▸ Problem to solve: Report every line of the data that includes "will".

____

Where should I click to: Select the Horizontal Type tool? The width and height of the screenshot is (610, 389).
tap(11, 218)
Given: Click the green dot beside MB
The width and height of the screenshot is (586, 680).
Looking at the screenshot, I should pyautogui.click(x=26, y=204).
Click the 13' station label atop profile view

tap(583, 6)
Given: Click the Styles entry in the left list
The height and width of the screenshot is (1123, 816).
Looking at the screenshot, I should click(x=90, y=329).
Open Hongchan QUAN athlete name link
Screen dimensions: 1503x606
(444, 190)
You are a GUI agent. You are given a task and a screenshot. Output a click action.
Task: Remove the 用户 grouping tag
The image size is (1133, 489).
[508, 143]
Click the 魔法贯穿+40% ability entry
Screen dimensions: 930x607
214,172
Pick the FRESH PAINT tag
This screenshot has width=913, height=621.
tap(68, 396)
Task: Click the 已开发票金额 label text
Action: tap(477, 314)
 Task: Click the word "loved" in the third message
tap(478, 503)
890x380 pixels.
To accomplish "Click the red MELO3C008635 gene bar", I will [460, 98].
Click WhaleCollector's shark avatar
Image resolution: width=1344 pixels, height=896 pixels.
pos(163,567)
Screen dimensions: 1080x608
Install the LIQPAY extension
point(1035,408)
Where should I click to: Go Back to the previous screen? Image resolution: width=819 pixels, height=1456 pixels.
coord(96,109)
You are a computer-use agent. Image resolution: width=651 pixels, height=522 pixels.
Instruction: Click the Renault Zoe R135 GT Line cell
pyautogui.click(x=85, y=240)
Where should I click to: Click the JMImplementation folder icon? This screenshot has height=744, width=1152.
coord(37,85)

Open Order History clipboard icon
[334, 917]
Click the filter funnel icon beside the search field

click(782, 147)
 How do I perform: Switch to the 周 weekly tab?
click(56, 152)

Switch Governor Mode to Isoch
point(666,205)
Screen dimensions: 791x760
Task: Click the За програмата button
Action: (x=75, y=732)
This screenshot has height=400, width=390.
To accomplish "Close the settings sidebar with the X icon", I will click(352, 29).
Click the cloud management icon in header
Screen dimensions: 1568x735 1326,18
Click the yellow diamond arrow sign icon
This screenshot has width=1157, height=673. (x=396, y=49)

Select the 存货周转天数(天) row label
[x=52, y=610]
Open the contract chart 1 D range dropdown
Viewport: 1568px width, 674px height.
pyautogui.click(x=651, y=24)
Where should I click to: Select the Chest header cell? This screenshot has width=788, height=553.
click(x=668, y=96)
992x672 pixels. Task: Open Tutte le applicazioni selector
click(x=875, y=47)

____

▸ Solution for this task:
To accomplish "Click the red MELO3C008635 gene bar", I will [460, 98].
To accomplish "Close the settings sidebar with the X icon", I will click(352, 29).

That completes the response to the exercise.